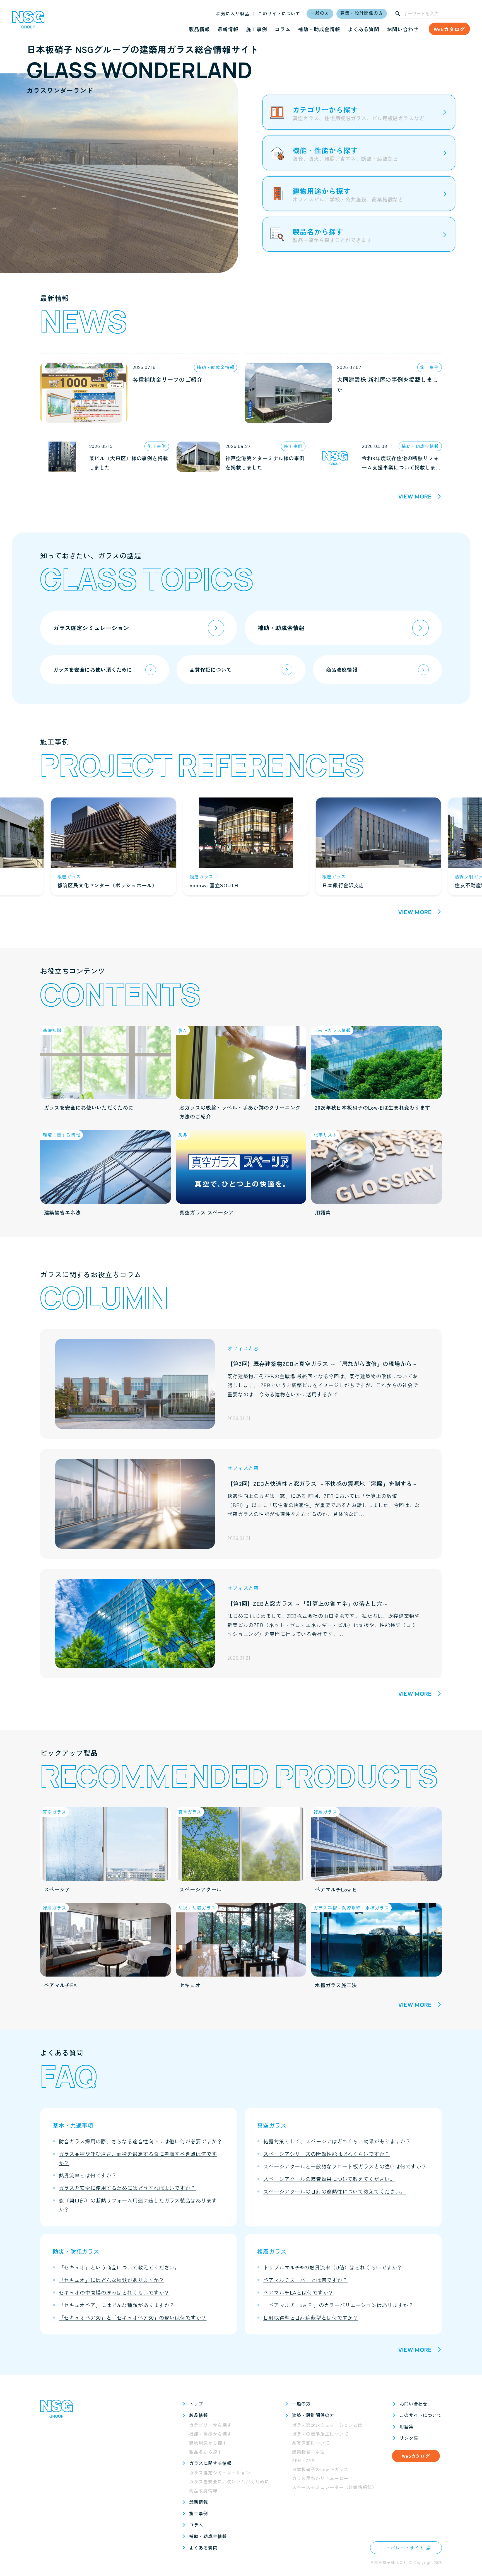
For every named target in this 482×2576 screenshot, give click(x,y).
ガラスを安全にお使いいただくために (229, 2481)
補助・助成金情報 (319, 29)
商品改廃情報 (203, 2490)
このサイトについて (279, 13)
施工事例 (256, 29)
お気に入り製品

########################################

**PROBLEM STATEMENT:**
With pictures excluded, the material is to be written out exactly as given.

**YOUR RESPONSE:**
For every named target in this 482×2576 screenshot, give click(x,y).
ガラスを安全にお使いいただくために (229, 2481)
補助・助成金情報 (319, 29)
商品改廃情報 (203, 2490)
このサイトについて (279, 13)
施工事例 (256, 29)
お気に入り製品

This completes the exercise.